Background: Long survival is now common in patients with end-stage renal disease owing to improvement in dialysis techniques and kidney transplantation. As malnutrition is commonly reported in dialysis patients, we evaluated the nutritional status of patients treated with haemodialysis (HD) for more than 20 years.
Methods: Ten patients (59.5 years old; 4F/6M; HD treatment for 304 months; group A) underwent an extensive nutritional examination and were compared to a control group of 10 patients treated with HD for an average of 51 months and strictly matched for age (58.6 years old), gender, and height (group B). The patients were treated on a similar basis (long-duration HD, cellulosic membranes, Daugirdas index >2).

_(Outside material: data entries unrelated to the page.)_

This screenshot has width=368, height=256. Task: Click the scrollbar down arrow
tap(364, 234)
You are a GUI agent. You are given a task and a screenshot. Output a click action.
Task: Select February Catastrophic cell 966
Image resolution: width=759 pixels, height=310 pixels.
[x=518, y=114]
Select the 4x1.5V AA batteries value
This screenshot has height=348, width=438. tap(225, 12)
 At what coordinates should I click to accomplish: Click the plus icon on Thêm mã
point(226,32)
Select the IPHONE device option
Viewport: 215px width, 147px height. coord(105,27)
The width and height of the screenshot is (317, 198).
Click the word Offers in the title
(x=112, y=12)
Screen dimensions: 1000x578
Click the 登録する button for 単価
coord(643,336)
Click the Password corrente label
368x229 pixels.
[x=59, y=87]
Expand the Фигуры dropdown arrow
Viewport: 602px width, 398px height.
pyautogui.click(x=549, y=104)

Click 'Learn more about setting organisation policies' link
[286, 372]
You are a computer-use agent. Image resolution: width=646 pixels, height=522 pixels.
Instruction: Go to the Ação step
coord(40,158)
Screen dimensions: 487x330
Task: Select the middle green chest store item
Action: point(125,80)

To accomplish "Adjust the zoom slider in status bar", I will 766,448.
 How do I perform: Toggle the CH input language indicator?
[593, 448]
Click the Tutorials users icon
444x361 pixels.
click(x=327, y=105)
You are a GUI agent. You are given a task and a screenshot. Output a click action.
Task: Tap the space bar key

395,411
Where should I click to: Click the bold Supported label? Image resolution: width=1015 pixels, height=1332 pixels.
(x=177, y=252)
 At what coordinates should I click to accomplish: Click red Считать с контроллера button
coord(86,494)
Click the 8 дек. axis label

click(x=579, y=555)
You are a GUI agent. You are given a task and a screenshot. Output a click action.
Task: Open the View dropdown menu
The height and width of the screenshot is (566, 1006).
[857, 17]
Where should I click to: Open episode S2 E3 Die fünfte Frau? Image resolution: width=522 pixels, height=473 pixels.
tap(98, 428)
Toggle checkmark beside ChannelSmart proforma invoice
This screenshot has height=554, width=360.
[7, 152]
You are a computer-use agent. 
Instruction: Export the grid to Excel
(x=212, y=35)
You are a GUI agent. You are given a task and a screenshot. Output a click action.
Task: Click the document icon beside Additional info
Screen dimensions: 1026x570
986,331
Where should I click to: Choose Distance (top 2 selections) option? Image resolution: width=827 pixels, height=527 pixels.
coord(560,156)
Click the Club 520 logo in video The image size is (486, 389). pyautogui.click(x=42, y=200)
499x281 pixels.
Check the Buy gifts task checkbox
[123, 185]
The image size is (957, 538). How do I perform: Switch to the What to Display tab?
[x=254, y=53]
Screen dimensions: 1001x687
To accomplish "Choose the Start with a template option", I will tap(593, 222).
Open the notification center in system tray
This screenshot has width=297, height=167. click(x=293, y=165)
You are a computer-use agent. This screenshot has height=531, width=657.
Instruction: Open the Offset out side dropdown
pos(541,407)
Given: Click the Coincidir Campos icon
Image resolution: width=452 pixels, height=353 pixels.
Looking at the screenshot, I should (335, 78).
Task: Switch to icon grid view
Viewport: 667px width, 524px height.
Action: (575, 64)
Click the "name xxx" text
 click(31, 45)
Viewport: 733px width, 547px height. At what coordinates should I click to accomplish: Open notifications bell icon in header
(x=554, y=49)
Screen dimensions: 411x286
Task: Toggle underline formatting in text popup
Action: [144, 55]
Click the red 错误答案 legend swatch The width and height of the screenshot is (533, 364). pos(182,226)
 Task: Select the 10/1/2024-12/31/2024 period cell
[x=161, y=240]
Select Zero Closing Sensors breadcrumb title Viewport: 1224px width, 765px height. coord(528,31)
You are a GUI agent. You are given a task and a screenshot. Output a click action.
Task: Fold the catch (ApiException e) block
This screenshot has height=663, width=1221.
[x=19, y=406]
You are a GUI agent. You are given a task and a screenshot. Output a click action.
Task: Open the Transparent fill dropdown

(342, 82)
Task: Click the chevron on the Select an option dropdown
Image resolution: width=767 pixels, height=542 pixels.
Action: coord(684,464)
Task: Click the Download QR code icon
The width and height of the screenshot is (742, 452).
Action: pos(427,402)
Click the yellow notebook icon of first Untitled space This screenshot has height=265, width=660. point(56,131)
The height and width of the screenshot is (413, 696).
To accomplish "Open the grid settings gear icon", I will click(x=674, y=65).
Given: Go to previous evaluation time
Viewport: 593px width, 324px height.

Results: The body weight (BW) in group A had decreased gradually from the 11th year of HD treatment, whereas it had increased by an average of 1.9+/-4.4% since the beginning of the HD treatment in group B. The body mass index (BMI) was lower in group A (19.3 +/- 2.3 vs 21.4 +/- 2.8 kg/m(2); P = 0.05). The arm-muscle circumference (AMC), the arm-muscle area (AMA), and triceps skinfold (TSF) were lower in group A than in group B. The fat mass assessed with anthropometry (10.8 +/- 4.0 vs 14.8 +/- 4.2 kg) was significantly lower in group A. The deviation of actual BW from ideal BW (IBW) was significantly lower in group A than in group B (80.6 +/- 10.7% vs 89.6 +/- 9.0%; P = 0.028); The deviations of actual BW, TSF, and AMA from standard values of the NHANES II study were more marked in group A than in group B. On the other hand, daily energy and protein intakes (DEI and DPI) were identical in both groups and met the recommendations for dialysis patients when normalized to the actual BW. When normalized to the IBW, the DEI appeared low. Energy expenditure was not different between groups, and not different from the resting metabolism calculated from the Harris and Benedict formula. Average albumin, prealbumin, and IgF-1 were normal and not different between groups. Branched-chain amino acids (BCAA), and especially leucine, were correlated with BMI in group A but not in group B. Serum total and free carnitine were low in both groups. Three patients had ascorbic acid deficiency in group A but none in group B.
Conclusions: Hence, despite adequate dialysis dose and protein intake, patients treated with HD for a long period of time became malnourished, whereas the classical nutritional markers remained in normal ranges. Among the potential causes leading to malnutrition, inadequate energy intake and micronutrient deficiencies were found in these patients.